Please copy again, word for word, the records from the line containing "Click the shopping bag count badge" up to and including the line containing "tap(1106, 42)", leaving out the pictures.

==== The input

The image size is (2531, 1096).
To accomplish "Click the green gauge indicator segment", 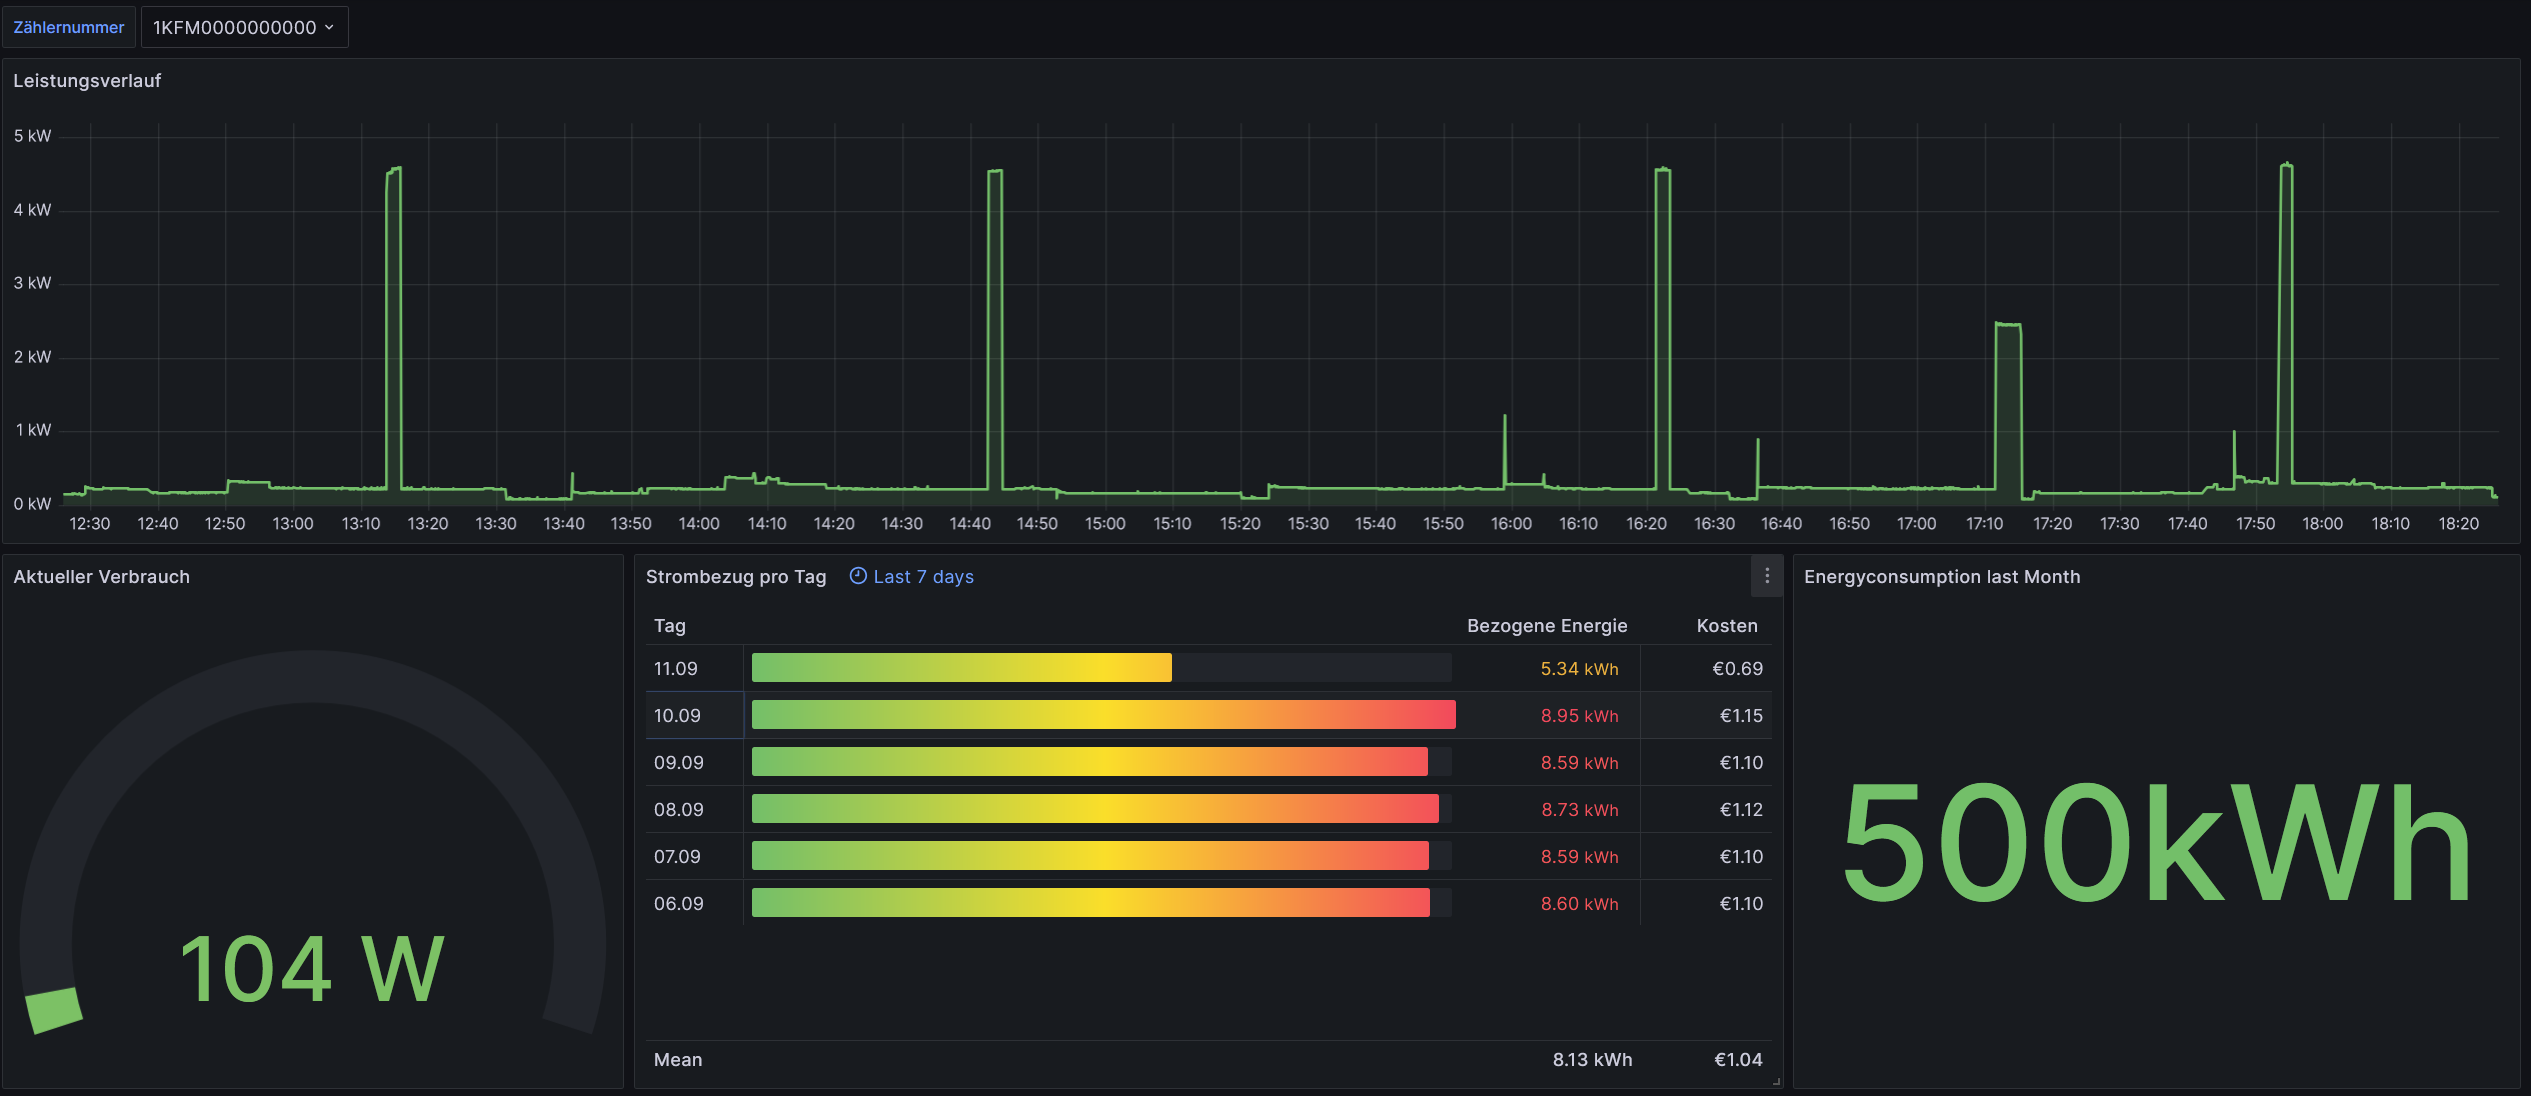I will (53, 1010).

========
==== The input

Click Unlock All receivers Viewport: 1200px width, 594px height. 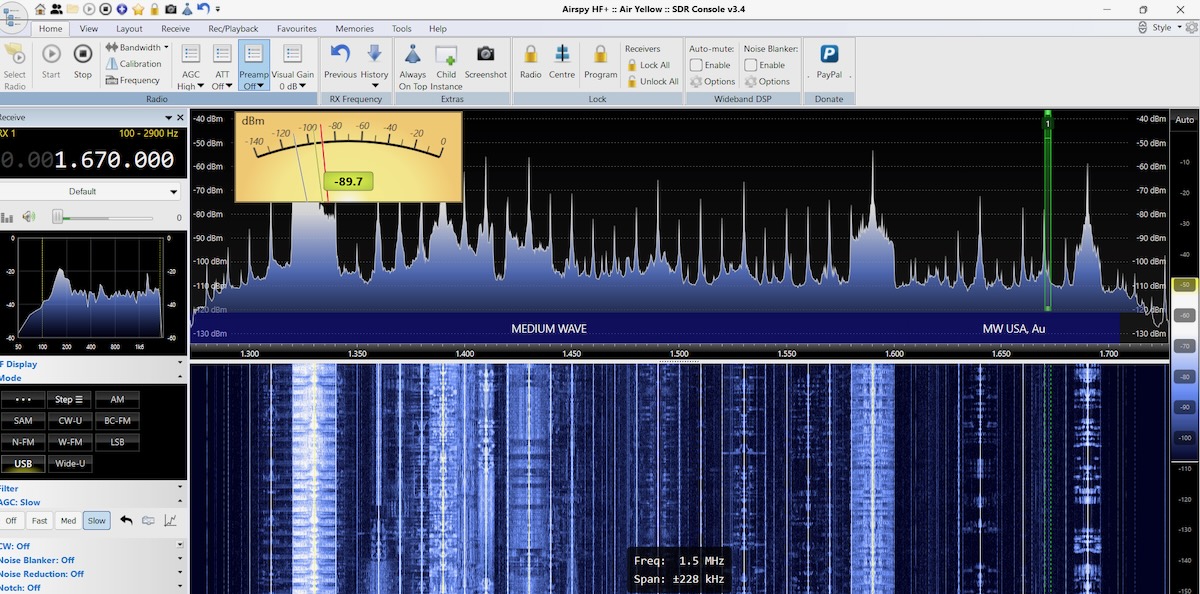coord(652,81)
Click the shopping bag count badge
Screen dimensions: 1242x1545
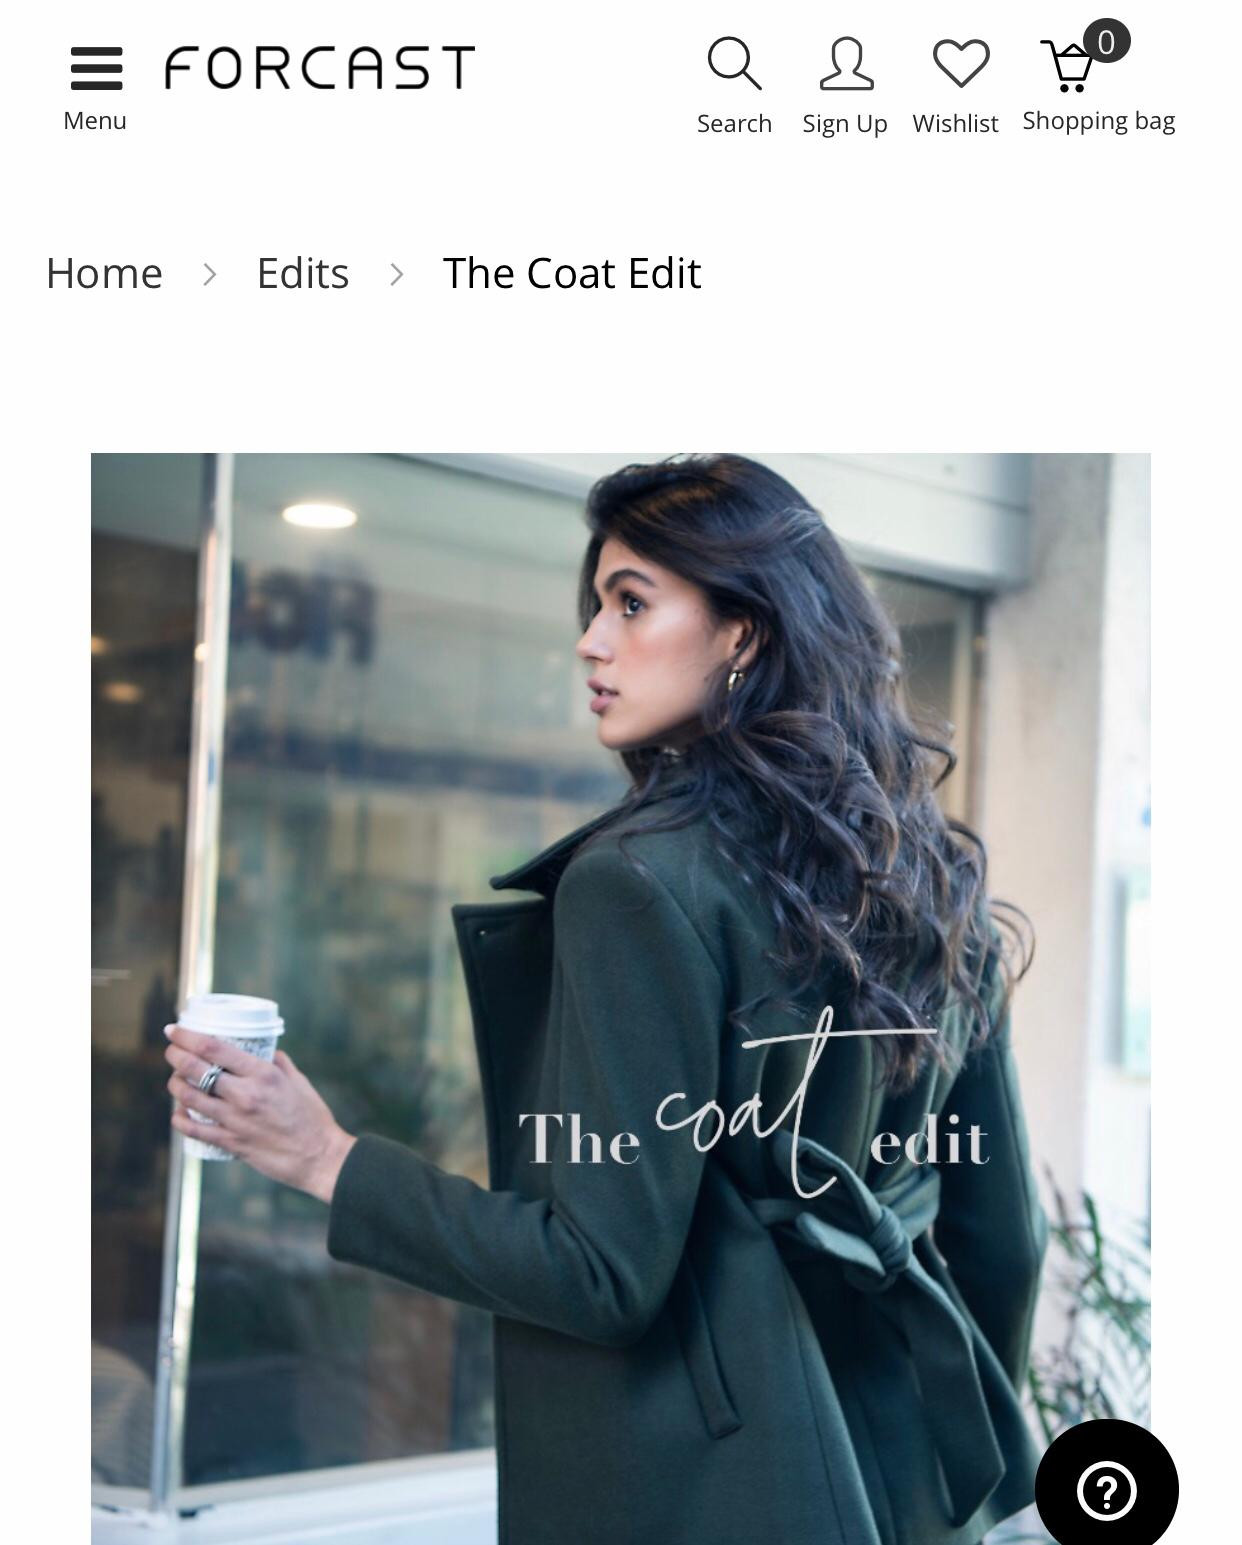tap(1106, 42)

========
==== The input

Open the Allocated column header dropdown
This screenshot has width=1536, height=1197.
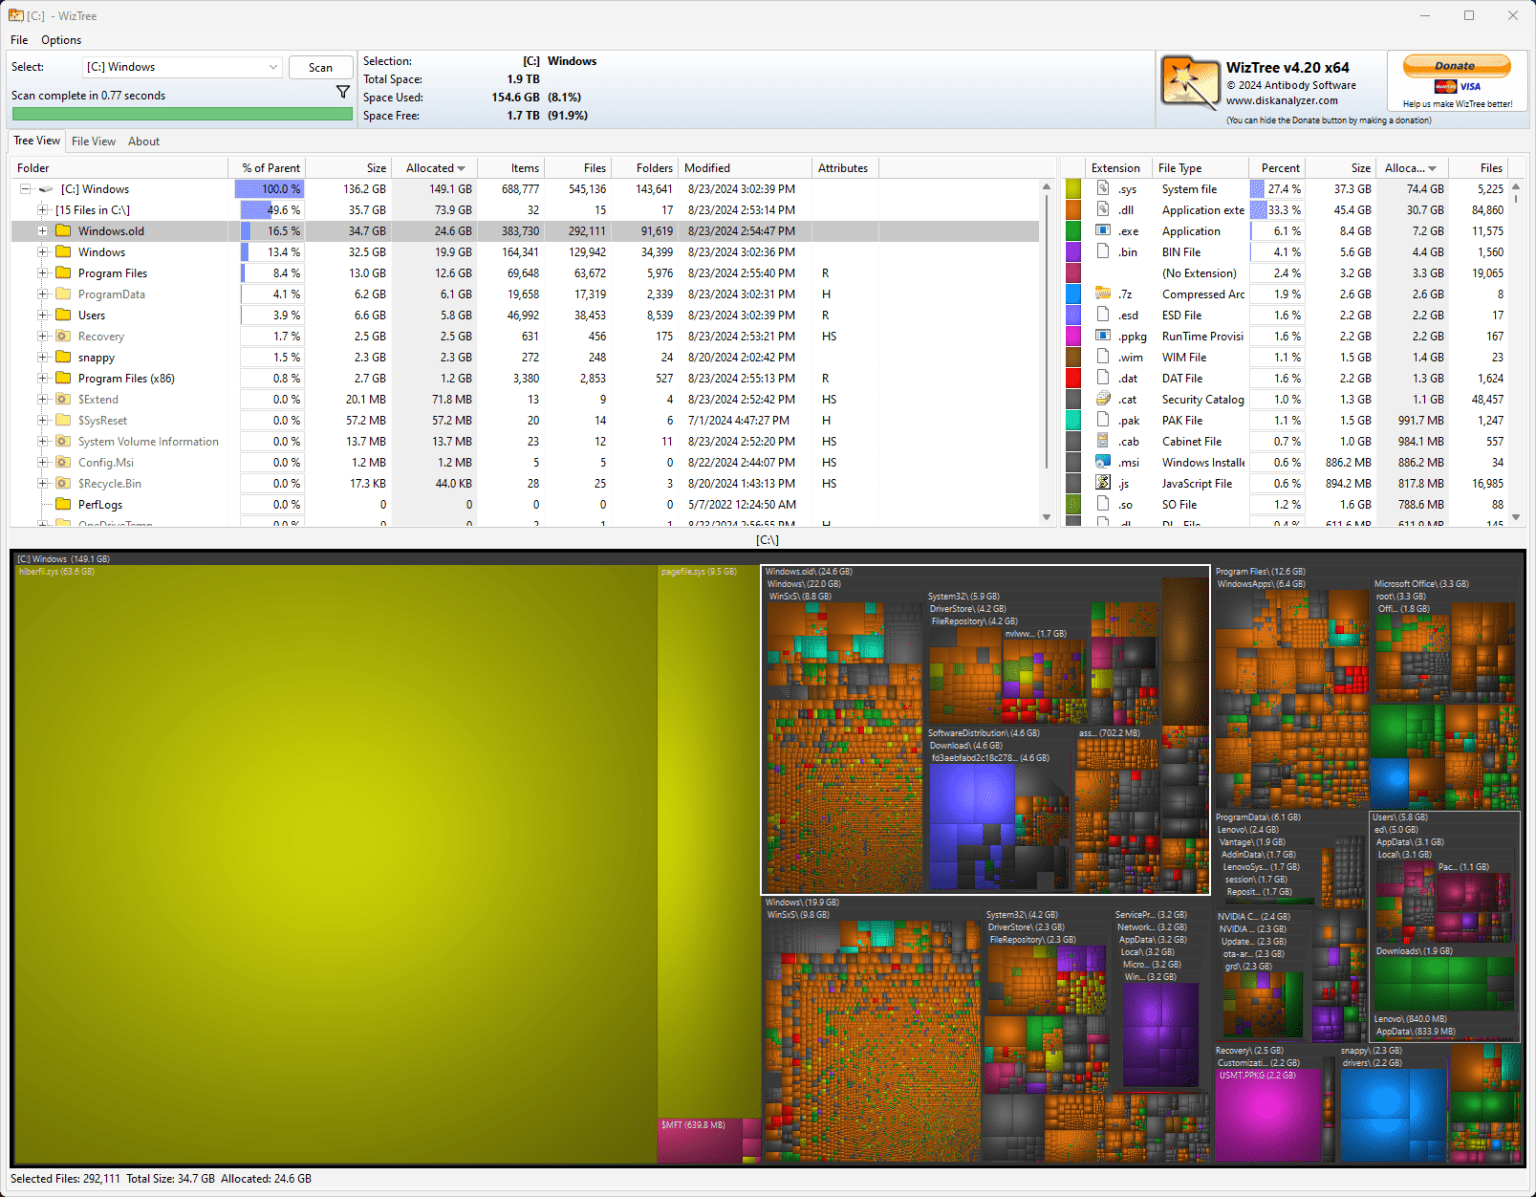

========

Answer to the task:
Click the shopping bag count badge
Screen dimensions: 1242x1545
tap(1106, 42)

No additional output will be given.